Before I return the library's copy of The Grapes of Wrath, I wanted to blog something from the introduction that I find interesting. This is a bit long, but I think really gives insight to the structure of the novel.
The following is from the Penguin Classics edition, Introduction page xvi:
In early July 1938, Steinbeck told literary critic Harry T. Moore that he was improvising his own "new method" of fictional technique: one that combined a suitably elastic form and elevated style to express the far-reaching tragedy of the migrant drama. In The Grapes of Wrath he devised a contrapuntal structure with short lyrical chapters of exposition and background pertinent to the migrants as a group - chapters 1, 3, 5, 7, 9, 11, 12, 14, 17, 23, 25, 27, 29 - alternating with the long narrative chapters of the Joad family's exodus to California - chapters 2, 4, 6, 8, 10, 13, 16, 18, 20, 22, 24, 26, 30. (Chapter 15 is a swing chapter that participates in both editorial and narrative modes.) Steinbeck structured his novel by juxtaposition. His "particular" chapters are the slow-paced and lengthy narrative episodes that embody traditional characterization and advance the dramatic plot, while his jazzy, rapid-fire "interchapters" work at a nother level of cognition by expressing an atemporal, universal, synoptic view of the migrant condition. In one way or another, Steinbeck's combinatory method has allegiances to the stereopticon, mentioned explicitly in chapter 10. The novel demonstrates how form itself is a kind of magic lantern, a shifting lens for magnifying and viewing multiple perspectives of reality.
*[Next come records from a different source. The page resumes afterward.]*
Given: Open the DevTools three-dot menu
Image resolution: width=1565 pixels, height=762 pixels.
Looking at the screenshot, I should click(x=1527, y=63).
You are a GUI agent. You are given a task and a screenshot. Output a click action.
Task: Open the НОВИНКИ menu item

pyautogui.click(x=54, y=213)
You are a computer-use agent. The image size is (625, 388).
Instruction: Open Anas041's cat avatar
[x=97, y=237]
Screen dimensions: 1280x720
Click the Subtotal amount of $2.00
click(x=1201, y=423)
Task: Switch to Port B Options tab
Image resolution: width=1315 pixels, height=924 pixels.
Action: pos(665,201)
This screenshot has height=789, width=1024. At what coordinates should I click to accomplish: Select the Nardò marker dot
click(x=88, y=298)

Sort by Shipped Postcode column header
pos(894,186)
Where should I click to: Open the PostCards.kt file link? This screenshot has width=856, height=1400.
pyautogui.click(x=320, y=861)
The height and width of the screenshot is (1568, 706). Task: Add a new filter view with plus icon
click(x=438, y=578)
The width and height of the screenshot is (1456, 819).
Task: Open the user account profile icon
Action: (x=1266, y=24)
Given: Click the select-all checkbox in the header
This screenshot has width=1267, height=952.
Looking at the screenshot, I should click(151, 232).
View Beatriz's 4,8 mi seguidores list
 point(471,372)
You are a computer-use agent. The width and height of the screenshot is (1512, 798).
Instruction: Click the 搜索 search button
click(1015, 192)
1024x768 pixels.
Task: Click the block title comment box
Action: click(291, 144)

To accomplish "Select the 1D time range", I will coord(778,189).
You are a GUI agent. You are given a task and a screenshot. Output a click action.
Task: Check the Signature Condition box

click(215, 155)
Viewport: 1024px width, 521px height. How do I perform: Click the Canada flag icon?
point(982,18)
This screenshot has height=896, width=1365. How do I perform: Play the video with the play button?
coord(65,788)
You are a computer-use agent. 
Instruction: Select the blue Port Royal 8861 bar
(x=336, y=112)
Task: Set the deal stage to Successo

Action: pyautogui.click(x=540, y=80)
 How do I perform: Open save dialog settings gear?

...His "general" or intercalary chapters ("pace changers," Steinbeck called them) were expressly designed to "hit the reader below the belt. With the rhythms and symbols of poetry one can get into a reader - open him up and while he is open introduce things on a [sic] intellectual level which he would not or could not receive unless he were opened up, Steinbeck revealed to Columbia University undergraduate Herbert Sturz in 1953.